US jobless rate eases to 9.7% in January

Published by rudy Date posted on February 7, 2010

WASHINGTON (AP) – The outlook for jobs became a bit less bleak with January’s unexpected decline in the US unemployment rate, which fell to 9.7 percent from 10 percent.

Still, Friday’s unemployment report showed just how deep the job crisis remains: 8.4 million jobs vanished in the Great Recession.

Economists say the nation would be lucky to get back 1.5 million jobs this year. And they say it will take at least three to four years for the job market to return to anything like normal.

The unemployment rate fell to its lowest level since August because a Labor Department survey of households found a sharp rise in the number of Americans with jobs. The survey found that 541,000 more Americans had jobs last month.

But those gains resulted from seasonal adjustments to the data.

Without those adjustments, the data show fewer people had jobs last month.

Such adjustments are made each month and are especially large in January because of heavy seasonal changes in hiring, according to Tom Nardone, an assistant commissioner at the department’s Bureau of Labor Statistics.

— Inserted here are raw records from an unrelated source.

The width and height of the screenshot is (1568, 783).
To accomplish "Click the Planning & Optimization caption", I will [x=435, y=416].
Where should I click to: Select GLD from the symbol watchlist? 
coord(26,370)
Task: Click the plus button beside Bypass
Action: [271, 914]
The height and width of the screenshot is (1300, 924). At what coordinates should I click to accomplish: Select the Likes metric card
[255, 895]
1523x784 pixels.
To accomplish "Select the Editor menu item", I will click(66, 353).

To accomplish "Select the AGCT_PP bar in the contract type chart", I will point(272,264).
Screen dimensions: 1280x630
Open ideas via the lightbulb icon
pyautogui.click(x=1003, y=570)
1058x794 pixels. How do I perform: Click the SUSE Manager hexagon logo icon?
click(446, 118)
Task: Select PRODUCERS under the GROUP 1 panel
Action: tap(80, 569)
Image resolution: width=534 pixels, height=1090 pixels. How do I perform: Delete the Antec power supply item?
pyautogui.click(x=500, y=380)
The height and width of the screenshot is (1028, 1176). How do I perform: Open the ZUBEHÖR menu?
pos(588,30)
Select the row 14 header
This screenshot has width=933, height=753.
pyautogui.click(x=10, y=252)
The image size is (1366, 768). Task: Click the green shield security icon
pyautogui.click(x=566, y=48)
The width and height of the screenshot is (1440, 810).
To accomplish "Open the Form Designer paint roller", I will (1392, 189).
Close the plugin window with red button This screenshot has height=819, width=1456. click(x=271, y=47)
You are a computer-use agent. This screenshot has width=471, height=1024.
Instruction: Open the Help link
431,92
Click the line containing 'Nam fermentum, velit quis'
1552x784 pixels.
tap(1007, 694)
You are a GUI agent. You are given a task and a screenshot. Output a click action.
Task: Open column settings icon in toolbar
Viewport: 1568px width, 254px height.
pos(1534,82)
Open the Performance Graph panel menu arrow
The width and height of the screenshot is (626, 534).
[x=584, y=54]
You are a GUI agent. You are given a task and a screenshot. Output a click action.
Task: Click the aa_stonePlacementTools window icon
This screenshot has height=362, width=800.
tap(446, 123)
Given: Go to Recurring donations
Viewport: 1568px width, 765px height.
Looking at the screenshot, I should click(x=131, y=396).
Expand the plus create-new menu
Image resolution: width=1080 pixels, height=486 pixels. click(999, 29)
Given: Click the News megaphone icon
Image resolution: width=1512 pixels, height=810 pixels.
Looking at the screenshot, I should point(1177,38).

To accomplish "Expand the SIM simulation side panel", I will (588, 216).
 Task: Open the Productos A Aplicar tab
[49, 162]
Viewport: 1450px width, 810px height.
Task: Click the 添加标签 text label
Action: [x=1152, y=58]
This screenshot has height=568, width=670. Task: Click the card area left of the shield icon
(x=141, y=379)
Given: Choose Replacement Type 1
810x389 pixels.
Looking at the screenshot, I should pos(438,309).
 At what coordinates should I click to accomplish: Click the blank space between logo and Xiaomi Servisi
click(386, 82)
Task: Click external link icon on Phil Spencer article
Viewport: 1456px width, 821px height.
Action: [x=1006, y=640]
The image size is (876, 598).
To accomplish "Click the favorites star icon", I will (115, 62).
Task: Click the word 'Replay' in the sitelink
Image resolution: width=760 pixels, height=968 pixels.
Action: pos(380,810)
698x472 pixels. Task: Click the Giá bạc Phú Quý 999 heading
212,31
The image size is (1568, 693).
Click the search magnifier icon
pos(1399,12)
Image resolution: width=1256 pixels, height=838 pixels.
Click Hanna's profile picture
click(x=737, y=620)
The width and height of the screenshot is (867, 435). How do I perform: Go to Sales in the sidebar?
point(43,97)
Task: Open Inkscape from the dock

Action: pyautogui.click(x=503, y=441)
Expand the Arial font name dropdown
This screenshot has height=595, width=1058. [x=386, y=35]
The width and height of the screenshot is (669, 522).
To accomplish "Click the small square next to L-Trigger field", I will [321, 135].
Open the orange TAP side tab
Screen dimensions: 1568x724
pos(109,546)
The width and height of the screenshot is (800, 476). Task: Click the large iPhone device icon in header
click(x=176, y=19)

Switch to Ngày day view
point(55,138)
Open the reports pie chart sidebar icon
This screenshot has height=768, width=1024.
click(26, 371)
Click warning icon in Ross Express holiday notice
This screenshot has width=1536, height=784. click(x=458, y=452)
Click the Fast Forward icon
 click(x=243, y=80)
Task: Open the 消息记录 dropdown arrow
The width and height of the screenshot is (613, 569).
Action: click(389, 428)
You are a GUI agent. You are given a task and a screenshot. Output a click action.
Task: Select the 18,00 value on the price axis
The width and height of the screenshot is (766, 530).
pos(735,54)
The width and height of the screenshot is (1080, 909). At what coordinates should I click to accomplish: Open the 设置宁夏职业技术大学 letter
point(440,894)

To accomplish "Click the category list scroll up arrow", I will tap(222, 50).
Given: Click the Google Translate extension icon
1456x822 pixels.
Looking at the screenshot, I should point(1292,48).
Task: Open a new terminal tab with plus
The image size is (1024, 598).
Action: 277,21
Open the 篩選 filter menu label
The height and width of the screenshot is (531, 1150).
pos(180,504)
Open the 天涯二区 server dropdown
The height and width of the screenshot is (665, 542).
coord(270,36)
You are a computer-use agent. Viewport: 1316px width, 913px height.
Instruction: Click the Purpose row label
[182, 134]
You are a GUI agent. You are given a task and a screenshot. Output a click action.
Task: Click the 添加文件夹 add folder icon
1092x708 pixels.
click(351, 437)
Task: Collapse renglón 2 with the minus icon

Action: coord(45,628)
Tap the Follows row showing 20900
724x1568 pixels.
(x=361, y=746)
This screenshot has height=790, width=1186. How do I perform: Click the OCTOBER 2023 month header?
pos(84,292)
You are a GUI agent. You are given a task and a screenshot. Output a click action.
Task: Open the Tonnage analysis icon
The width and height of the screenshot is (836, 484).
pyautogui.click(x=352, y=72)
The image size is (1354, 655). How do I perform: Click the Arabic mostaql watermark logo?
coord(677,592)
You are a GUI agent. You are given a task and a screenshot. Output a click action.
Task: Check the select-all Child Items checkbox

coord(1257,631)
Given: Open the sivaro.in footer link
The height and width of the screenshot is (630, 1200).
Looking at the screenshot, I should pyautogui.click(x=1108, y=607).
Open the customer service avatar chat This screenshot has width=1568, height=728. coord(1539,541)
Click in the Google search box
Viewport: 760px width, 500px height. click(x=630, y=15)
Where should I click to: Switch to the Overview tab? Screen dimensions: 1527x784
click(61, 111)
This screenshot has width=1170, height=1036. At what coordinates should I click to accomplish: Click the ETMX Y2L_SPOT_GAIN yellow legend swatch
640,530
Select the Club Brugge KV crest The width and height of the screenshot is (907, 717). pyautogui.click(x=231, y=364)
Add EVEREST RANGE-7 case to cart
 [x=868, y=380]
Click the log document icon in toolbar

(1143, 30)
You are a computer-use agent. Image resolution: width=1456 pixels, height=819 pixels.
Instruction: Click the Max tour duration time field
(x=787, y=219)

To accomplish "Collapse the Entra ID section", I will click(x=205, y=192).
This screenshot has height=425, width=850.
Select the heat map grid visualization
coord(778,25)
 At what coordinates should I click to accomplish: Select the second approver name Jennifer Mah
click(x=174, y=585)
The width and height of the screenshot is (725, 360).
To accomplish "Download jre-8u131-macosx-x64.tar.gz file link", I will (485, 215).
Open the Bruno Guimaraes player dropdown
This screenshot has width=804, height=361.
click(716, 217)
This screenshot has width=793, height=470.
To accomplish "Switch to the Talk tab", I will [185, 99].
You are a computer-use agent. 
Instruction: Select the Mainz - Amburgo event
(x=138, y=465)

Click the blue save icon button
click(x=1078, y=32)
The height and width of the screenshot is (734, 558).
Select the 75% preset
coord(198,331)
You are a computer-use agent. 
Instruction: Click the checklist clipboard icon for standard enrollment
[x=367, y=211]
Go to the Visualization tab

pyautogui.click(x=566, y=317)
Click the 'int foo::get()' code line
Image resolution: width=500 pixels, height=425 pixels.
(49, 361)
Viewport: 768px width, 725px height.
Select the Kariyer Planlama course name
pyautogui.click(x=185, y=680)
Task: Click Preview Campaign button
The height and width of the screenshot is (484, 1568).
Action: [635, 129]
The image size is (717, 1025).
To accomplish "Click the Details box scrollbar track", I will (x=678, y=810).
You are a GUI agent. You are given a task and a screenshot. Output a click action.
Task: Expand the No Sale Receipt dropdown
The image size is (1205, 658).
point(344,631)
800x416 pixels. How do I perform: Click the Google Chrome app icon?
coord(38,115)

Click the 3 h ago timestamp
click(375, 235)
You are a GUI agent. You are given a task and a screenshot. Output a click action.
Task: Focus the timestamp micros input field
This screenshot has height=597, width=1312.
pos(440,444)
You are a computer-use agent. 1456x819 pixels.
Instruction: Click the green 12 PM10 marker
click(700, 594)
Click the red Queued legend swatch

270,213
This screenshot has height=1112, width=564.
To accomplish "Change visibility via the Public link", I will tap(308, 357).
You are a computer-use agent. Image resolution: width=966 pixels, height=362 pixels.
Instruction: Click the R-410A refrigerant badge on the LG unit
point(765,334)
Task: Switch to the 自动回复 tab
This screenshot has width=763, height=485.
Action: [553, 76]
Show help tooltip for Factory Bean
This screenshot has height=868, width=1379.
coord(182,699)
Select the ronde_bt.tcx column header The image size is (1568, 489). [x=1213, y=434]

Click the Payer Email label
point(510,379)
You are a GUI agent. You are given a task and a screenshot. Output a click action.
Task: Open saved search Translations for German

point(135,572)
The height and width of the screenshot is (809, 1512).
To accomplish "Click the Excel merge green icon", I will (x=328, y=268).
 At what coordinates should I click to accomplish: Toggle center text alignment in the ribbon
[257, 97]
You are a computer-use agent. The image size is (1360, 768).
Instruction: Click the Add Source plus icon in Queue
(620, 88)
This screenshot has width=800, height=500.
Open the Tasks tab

A separate survey of businesses found that employers shed 20,000 jobs last month. That was worse than the 5,000 gain analysts expected.

The reports helped send stocks lower.

The Dow Jones industrial average fell more than 100 points, falling below 10,000.

January’s report did offer hope that employers may start adding jobs soon. Excluding the beleaguered construction industry, the private sector as a whole added 63,000 positions.

John Silvia, chief economist at Wells Fargo, said the drop in the unemployment rate wasn’t a result of a shrinking labor force, which has held the rate down in previous months.

“It simply was, people found jobs,” he said. The report is “consistent with continued improvement in the labor market.”

But Paul Ashworth, an economist at Capital Economics, noted that the economy has been growing for six months, yet company payrolls are still shrinking.

“Based on what we’ve seen so far, we think it is fair to characterize this as another jobless recovery,” Ashworth said.

Left behind are people like Aimee Brittain, 31, who said she can’t get employers to return her calls. She’s hunting for work as a secretary after being laid off from a commercial real estate firm near her home in suburban Atlanta.